At Sonoma State University, other courses he has taught and team-taught have been on the development of the person, work in organizations, recent psychological theory (particularly humanistic-existential-transpersonal psychology), sustainability, psychology-and-poetry taught as a poetry writing workshop, war and peace, global studies (which B.A. program he helped found a decade ago), learning (and learning communities), business (health and benefit system design), history of consciousness, and the nature (promise and tragedy) of the "commons".

He has taught and facilitated studies and organizational system development on grants from such foundations as the Robert Wood Johnson Foundation, the San Francisco Foundation, the Vanguard Foundation, the Foundation for Social Innovation - U.S.A., the Meadows Foundation, the Tides Foundation, the Gere Foundation, and the Initiatives Foundation. He has served as a consultant to and negotiator for a number of public jurisdictions/governmental organizations, non-profit organizations, and educational and health care organizations, sometimes individually and sometimes in coalitions.

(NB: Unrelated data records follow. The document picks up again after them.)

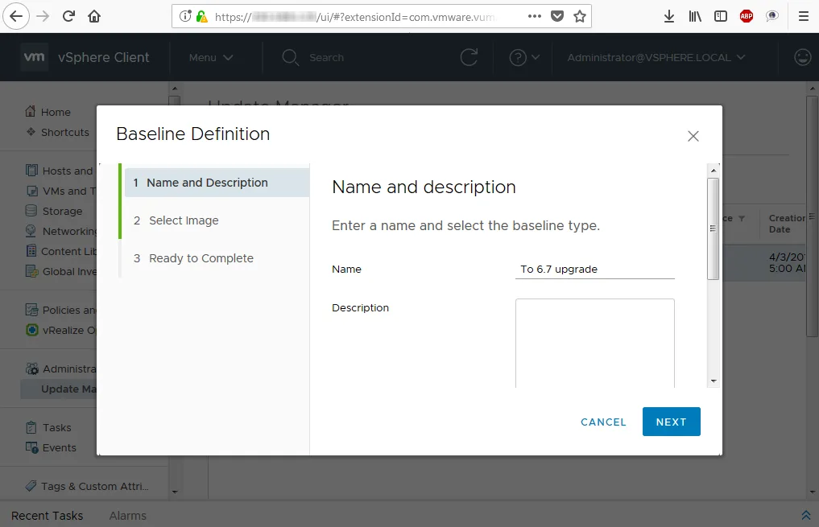Open Firefox downloads arrow icon
819x527 pixels.
[668, 16]
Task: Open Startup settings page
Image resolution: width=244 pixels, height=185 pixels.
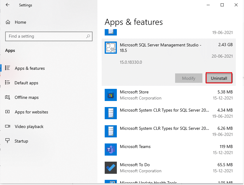Action: (21, 141)
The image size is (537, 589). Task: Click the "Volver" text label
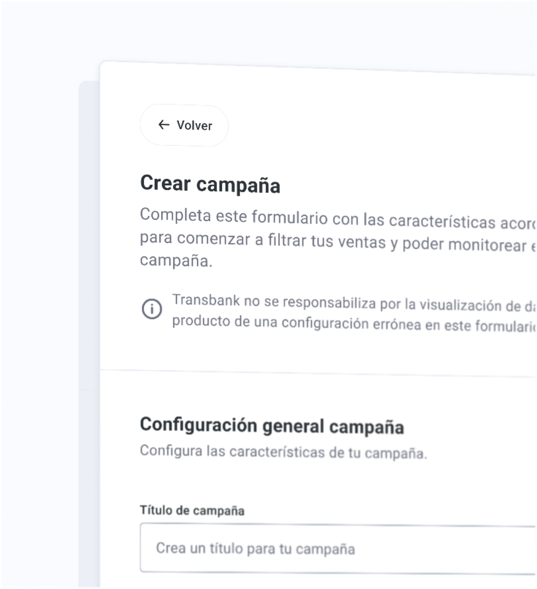[x=194, y=125]
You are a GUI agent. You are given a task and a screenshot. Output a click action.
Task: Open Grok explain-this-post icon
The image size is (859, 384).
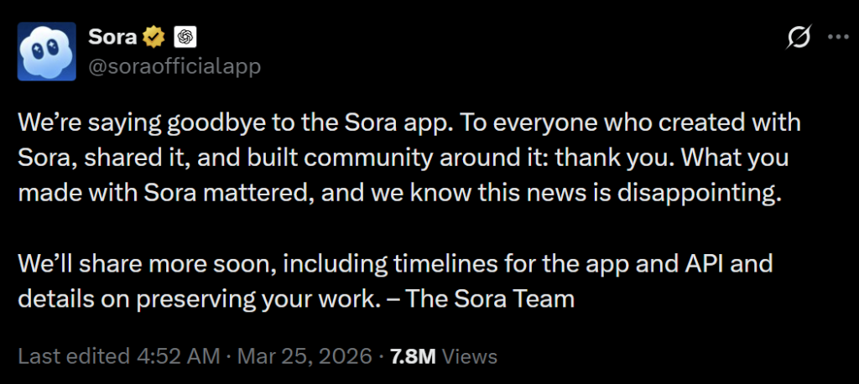[x=798, y=38]
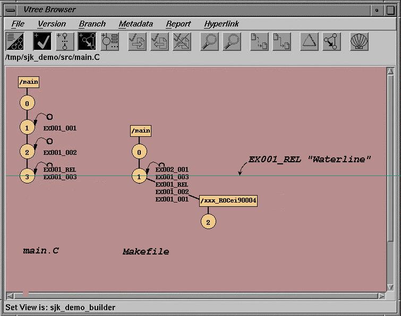Open the File menu
Image resolution: width=401 pixels, height=316 pixels.
[x=18, y=24]
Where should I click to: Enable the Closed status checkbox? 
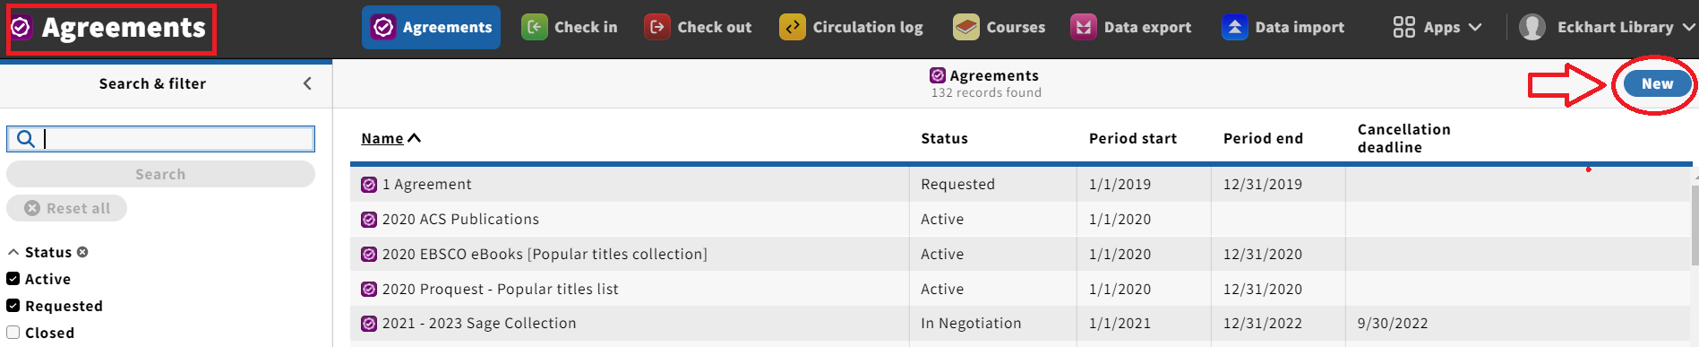(x=13, y=333)
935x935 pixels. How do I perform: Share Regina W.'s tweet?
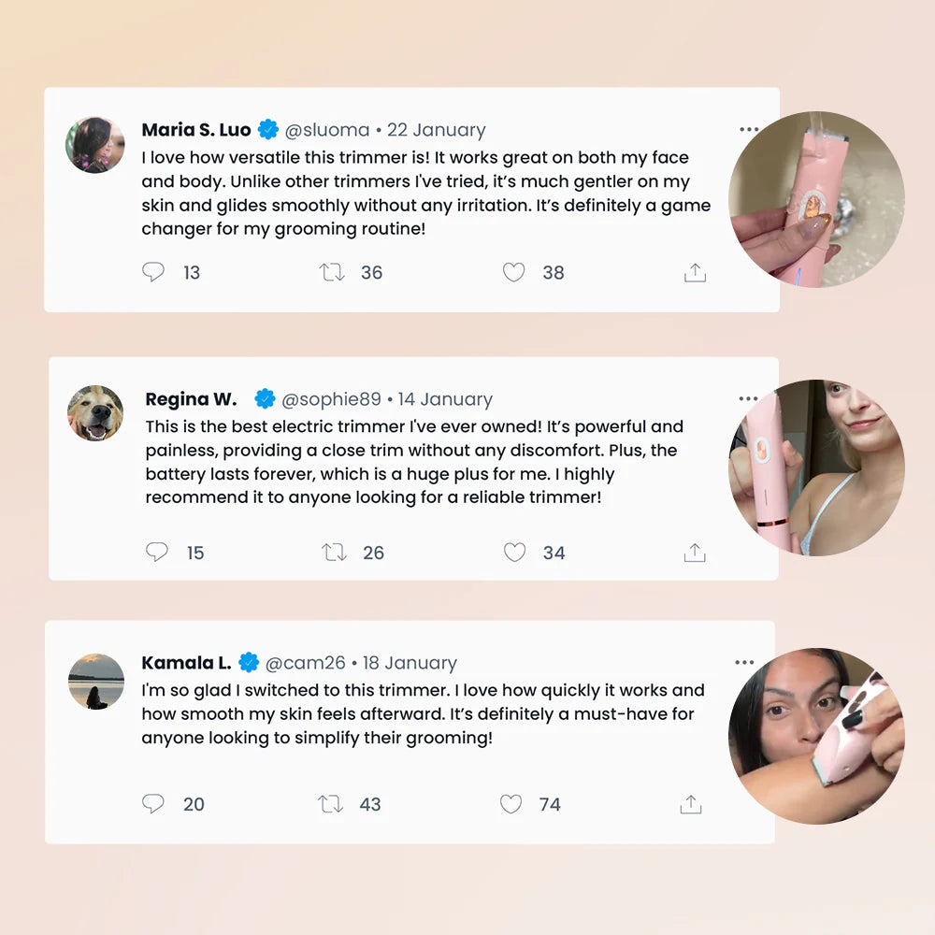(695, 553)
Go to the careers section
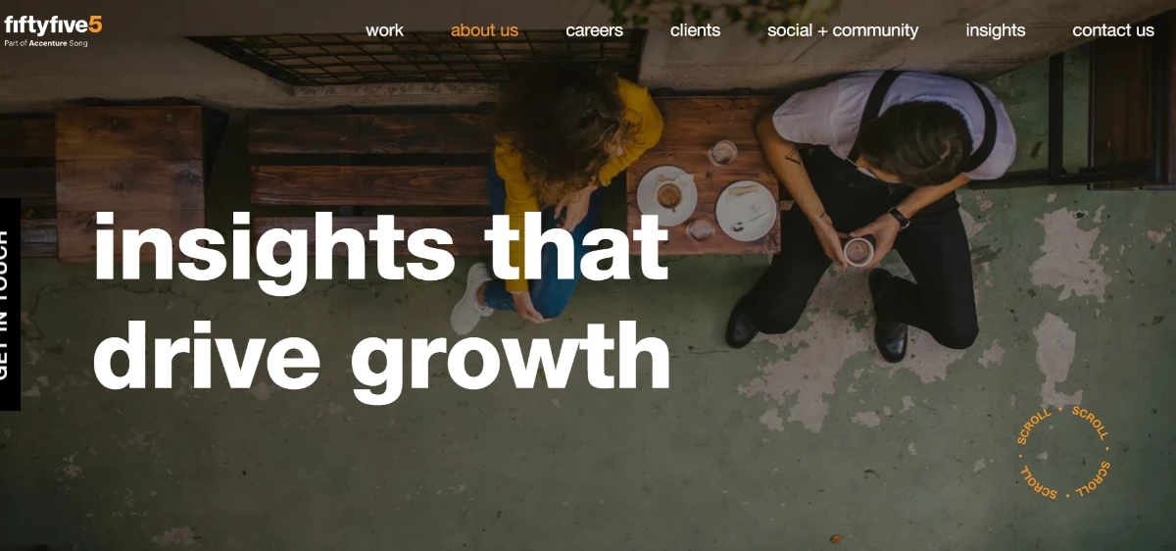The width and height of the screenshot is (1176, 551). (594, 30)
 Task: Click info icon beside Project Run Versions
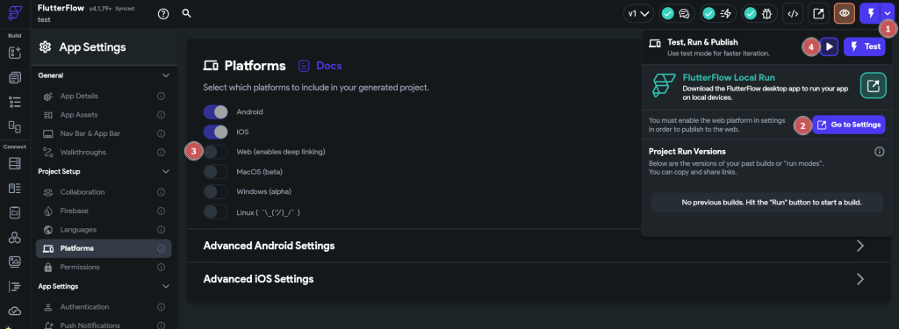tap(879, 152)
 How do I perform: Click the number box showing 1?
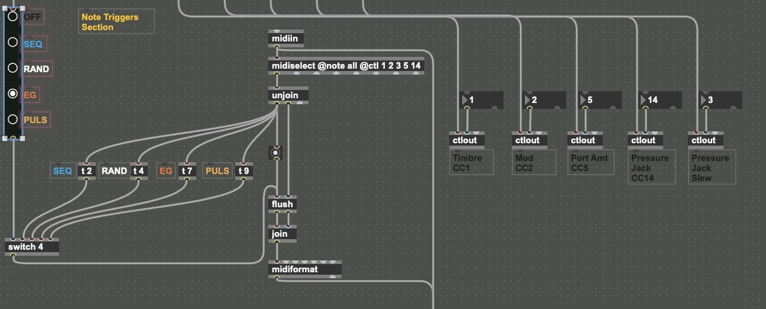click(482, 100)
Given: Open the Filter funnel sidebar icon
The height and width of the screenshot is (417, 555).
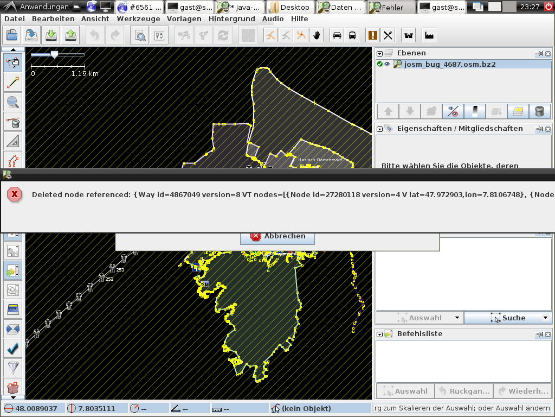Looking at the screenshot, I should pyautogui.click(x=12, y=368).
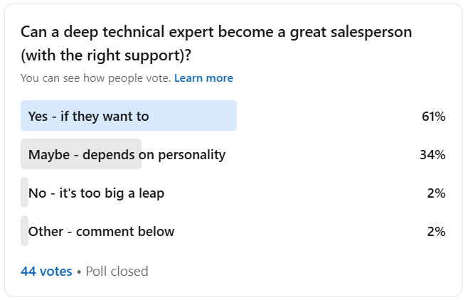Click the 2% beside 'No' option
This screenshot has height=300, width=468.
tap(436, 193)
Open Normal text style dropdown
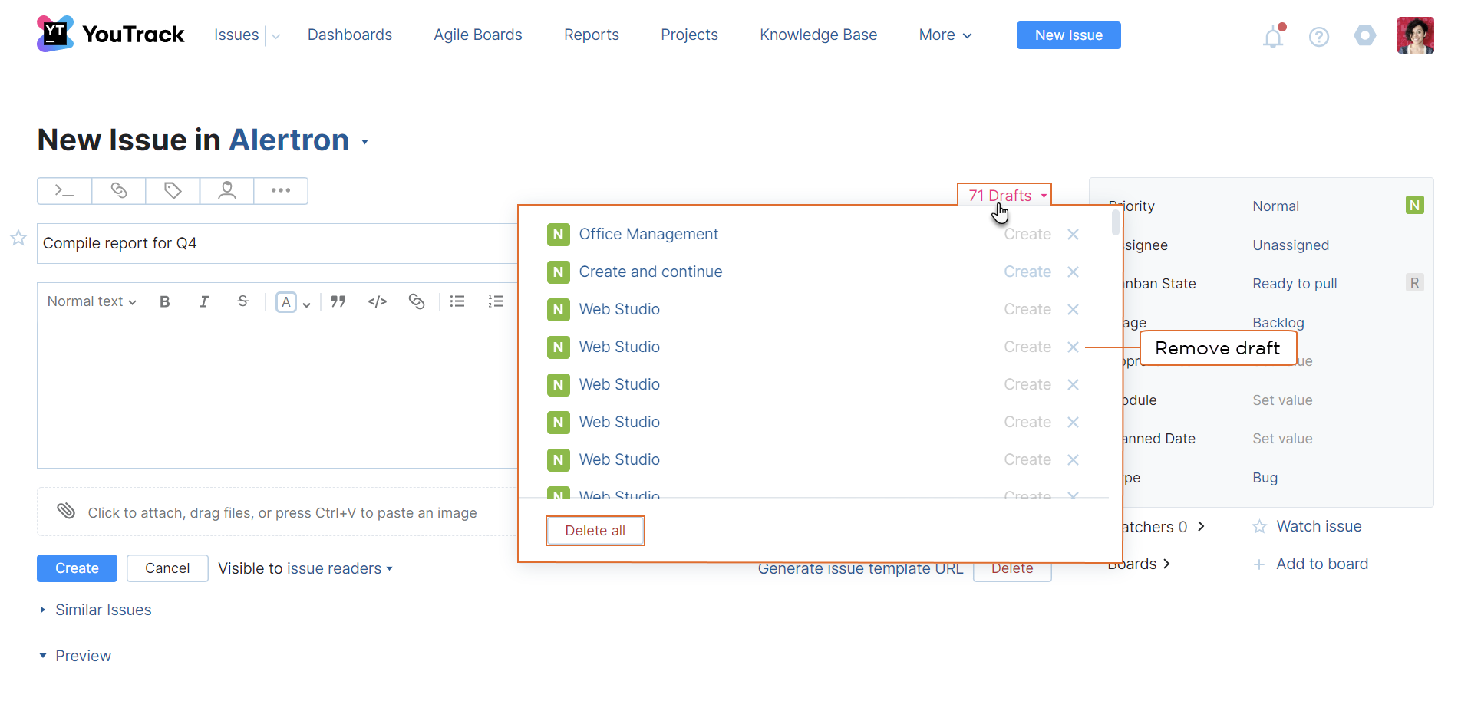1471x701 pixels. [x=91, y=301]
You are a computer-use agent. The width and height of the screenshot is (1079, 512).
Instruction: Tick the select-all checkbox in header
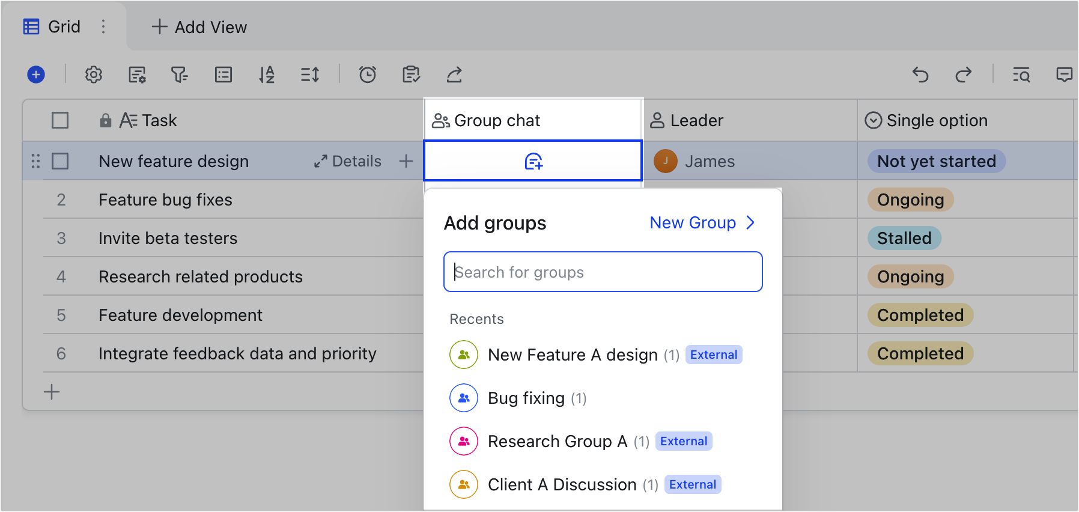click(60, 120)
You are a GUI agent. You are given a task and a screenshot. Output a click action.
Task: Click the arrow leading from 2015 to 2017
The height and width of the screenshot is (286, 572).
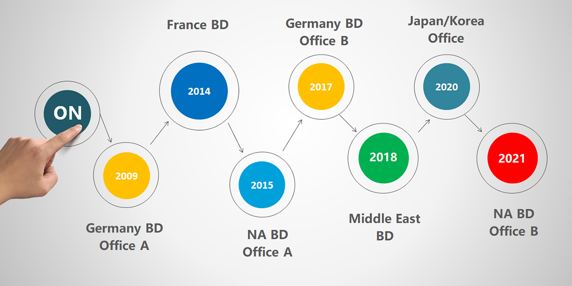click(x=293, y=135)
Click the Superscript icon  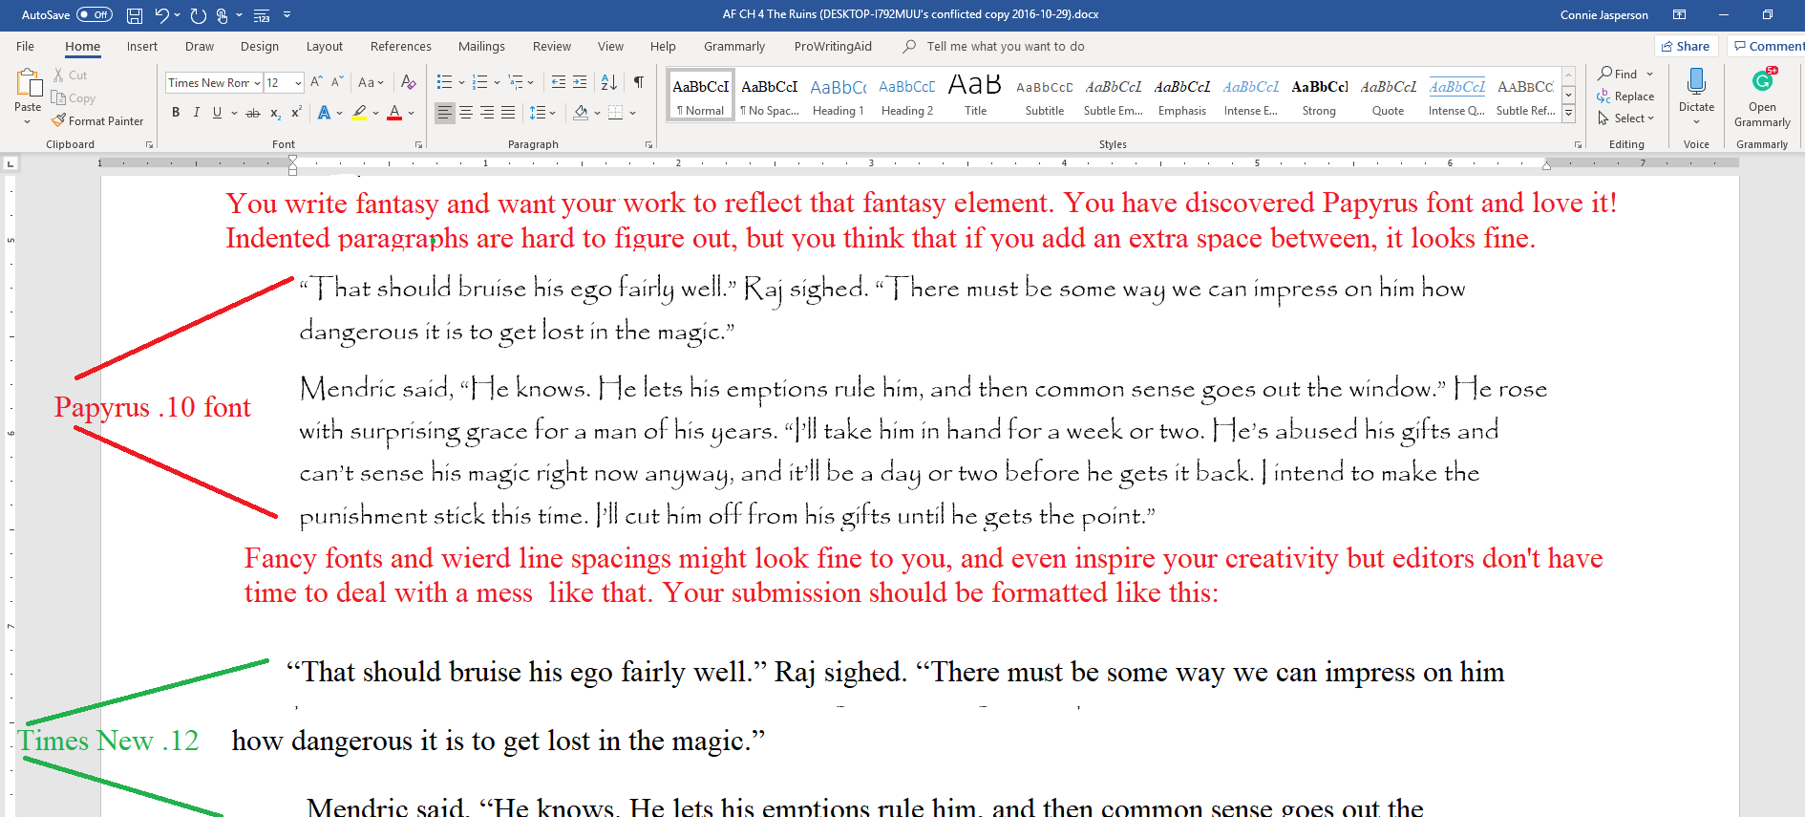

He teaches collaborative conflict resolution internationally with the Conflict Resolution, Research, and Resource Institute, Inc. (CRI) and National Center Associates, Inc. (NCA), Tacoma, and has been associated with CRI and NCA on projects in the U.S., the Soviet Union, the Russian Republic, Poland, Nicaragua, Guatemala, and Cuba, for which last case he served in 1994-95 as project director and team teacher in a CRI collaboration with the graduate school of the Cuban Government's Foreign Ministry, the Instituto Superior de Relaciones Internacionales (ISRI). In spring 2000 he collaboratively drafted international economic negotiation simulations in Havana for possible CRI-ISRI professional and graduate seminar use. For a year, three years ago, with colleague Jennae Wallach, MHSA, he independently consulted with the Gere Foundation and the Initiatives Foundation to develop, negotiate, initiate quality control measures, and do multi-year design and planning for a pilot health project in Karnataka State, South India, for senior teachers and destitute exiled Tibetan Buddhist clergy, with plans for expanding to laity, under the aegis of the Central Tibetan Administration, India.

He has been in discussion on recent CRI proposals focused on the Middle East and the Horn of Africa.

In the past, he has taught as adjunct and core adjunct faculty at such other schools as the University of California, Seattle University, and the University of Missouri. At the University of San Francisco he taught for several years in the Masters in Rehabilitation Administration Program (M.R.A.) and guest taught in the USF non-profit management Masters program.

Mr. Robinson has his B. A. in English (minor in Speech & Theater) from the University of Illinois, his M. A. in Psychology from Sonoma State University, is a graduate of the Graduate Internship in Teaching Program at the University of California, Berkeley, and has his Ph.D. in Psychology (humanistic, transpersonal, and clinical) from the Saybrook Graduate School and Research Center, San Francisco.